Records for locating described items:
********

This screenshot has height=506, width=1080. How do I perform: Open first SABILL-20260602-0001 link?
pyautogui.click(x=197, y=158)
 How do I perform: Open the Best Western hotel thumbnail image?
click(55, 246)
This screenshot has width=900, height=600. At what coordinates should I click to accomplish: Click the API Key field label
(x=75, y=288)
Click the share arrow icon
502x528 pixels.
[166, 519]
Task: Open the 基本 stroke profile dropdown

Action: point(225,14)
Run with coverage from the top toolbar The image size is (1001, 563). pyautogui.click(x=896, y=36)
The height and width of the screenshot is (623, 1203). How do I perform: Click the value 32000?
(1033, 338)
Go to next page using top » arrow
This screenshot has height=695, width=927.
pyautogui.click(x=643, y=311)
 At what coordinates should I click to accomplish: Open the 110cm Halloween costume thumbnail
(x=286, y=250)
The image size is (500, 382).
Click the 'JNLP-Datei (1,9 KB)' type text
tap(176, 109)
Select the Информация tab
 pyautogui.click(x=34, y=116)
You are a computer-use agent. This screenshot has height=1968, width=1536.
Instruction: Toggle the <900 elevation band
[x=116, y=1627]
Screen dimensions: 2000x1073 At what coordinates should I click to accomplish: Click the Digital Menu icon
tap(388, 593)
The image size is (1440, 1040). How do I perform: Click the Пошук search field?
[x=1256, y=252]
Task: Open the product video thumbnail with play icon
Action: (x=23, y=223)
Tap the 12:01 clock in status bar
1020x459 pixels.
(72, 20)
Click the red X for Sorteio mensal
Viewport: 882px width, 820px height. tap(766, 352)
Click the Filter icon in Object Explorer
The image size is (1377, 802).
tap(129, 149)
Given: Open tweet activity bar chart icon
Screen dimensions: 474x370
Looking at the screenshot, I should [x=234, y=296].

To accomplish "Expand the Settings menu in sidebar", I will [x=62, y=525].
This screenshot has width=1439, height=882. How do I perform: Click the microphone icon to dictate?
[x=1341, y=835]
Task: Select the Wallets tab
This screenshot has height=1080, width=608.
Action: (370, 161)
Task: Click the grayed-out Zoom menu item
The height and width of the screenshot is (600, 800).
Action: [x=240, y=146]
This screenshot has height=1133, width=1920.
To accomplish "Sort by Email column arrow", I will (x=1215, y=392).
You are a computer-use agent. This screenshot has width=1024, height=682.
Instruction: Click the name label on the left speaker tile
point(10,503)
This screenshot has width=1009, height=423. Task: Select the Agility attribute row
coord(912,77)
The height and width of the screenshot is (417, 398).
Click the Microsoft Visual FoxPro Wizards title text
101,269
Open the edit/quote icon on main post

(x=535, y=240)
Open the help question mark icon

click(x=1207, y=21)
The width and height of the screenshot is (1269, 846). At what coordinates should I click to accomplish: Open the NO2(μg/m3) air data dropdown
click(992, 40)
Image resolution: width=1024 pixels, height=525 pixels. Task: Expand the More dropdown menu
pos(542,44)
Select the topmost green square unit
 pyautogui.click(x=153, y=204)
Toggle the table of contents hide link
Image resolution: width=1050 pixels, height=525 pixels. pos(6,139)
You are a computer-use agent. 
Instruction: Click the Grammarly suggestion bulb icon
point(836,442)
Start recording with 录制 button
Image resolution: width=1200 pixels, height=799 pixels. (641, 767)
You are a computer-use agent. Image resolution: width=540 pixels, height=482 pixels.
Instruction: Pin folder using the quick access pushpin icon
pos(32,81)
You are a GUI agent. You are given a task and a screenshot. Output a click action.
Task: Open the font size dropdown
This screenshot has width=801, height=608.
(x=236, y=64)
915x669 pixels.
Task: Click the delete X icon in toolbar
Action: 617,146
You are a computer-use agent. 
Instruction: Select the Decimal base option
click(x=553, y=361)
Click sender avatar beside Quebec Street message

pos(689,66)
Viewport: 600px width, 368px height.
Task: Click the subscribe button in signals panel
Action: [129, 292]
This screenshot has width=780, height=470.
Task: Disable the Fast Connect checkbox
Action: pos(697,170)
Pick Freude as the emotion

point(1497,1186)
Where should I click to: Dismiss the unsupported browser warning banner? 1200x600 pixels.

********

| TASK DESCRIPTION |
Copy all of the entries above without changing a single character.

| ANSWER IN FULL |
This screenshot has height=506, width=1080. How do I perform: Open first SABILL-20260602-0001 link?
pyautogui.click(x=197, y=158)
 How do I perform: Open the Best Western hotel thumbnail image?
click(55, 246)
This screenshot has width=900, height=600. At what coordinates should I click to accomplish: Click the API Key field label
(x=75, y=288)
Click the share arrow icon
502x528 pixels.
[166, 519]
Task: Open the 基本 stroke profile dropdown

Action: point(225,14)
Run with coverage from the top toolbar The image size is (1001, 563). pyautogui.click(x=896, y=36)
The height and width of the screenshot is (623, 1203). How do I perform: Click the value 32000?
(1033, 338)
Go to next page using top » arrow
This screenshot has height=695, width=927.
pyautogui.click(x=643, y=311)
 At what coordinates should I click to accomplish: Open the 110cm Halloween costume thumbnail
(x=286, y=250)
The image size is (500, 382).
Click the 'JNLP-Datei (1,9 KB)' type text
tap(176, 109)
Select the Информация tab
 pyautogui.click(x=34, y=116)
You are a computer-use agent. This screenshot has height=1968, width=1536.
Instruction: Toggle the <900 elevation band
[x=116, y=1627]
Screen dimensions: 2000x1073 At what coordinates should I click to accomplish: Click the Digital Menu icon
tap(388, 593)
The image size is (1440, 1040). How do I perform: Click the Пошук search field?
[x=1256, y=252]
Task: Open the product video thumbnail with play icon
Action: (x=23, y=223)
Tap the 12:01 clock in status bar
1020x459 pixels.
(72, 20)
Click the red X for Sorteio mensal
Viewport: 882px width, 820px height. tap(766, 352)
Click the Filter icon in Object Explorer
The image size is (1377, 802).
tap(129, 149)
Given: Open tweet activity bar chart icon
Screen dimensions: 474x370
Looking at the screenshot, I should [x=234, y=296].

To accomplish "Expand the Settings menu in sidebar", I will [x=62, y=525].
This screenshot has width=1439, height=882. How do I perform: Click the microphone icon to dictate?
[x=1341, y=835]
Task: Select the Wallets tab
This screenshot has height=1080, width=608.
Action: (370, 161)
Task: Click the grayed-out Zoom menu item
The height and width of the screenshot is (600, 800).
Action: [x=240, y=146]
This screenshot has height=1133, width=1920.
To accomplish "Sort by Email column arrow", I will (x=1215, y=392).
You are a computer-use agent. This screenshot has width=1024, height=682.
Instruction: Click the name label on the left speaker tile
point(10,503)
This screenshot has width=1009, height=423. Task: Select the Agility attribute row
coord(912,77)
The height and width of the screenshot is (417, 398).
Click the Microsoft Visual FoxPro Wizards title text
101,269
Open the edit/quote icon on main post

(x=535, y=240)
Open the help question mark icon

click(x=1207, y=21)
The width and height of the screenshot is (1269, 846). At what coordinates should I click to accomplish: Open the NO2(μg/m3) air data dropdown
click(992, 40)
Image resolution: width=1024 pixels, height=525 pixels. Task: Expand the More dropdown menu
pos(542,44)
Select the topmost green square unit
 pyautogui.click(x=153, y=204)
Toggle the table of contents hide link
Image resolution: width=1050 pixels, height=525 pixels. pos(6,139)
You are a computer-use agent. 
Instruction: Click the Grammarly suggestion bulb icon
point(836,442)
Start recording with 录制 button
Image resolution: width=1200 pixels, height=799 pixels. (641, 767)
You are a computer-use agent. Image resolution: width=540 pixels, height=482 pixels.
Instruction: Pin folder using the quick access pushpin icon
pos(32,81)
You are a GUI agent. You are given a task and a screenshot. Output a click action.
Task: Open the font size dropdown
This screenshot has width=801, height=608.
(x=236, y=64)
915x669 pixels.
Task: Click the delete X icon in toolbar
Action: 617,146
You are a computer-use agent. 
Instruction: Select the Decimal base option
click(x=553, y=361)
Click sender avatar beside Quebec Street message

pos(689,66)
Viewport: 600px width, 368px height.
Task: Click the subscribe button in signals panel
Action: [129, 292]
This screenshot has width=780, height=470.
Task: Disable the Fast Connect checkbox
Action: pos(697,170)
Pick Freude as the emotion

point(1497,1186)
Where should I click to: Dismiss the unsupported browser warning banner? 1200x600 pixels.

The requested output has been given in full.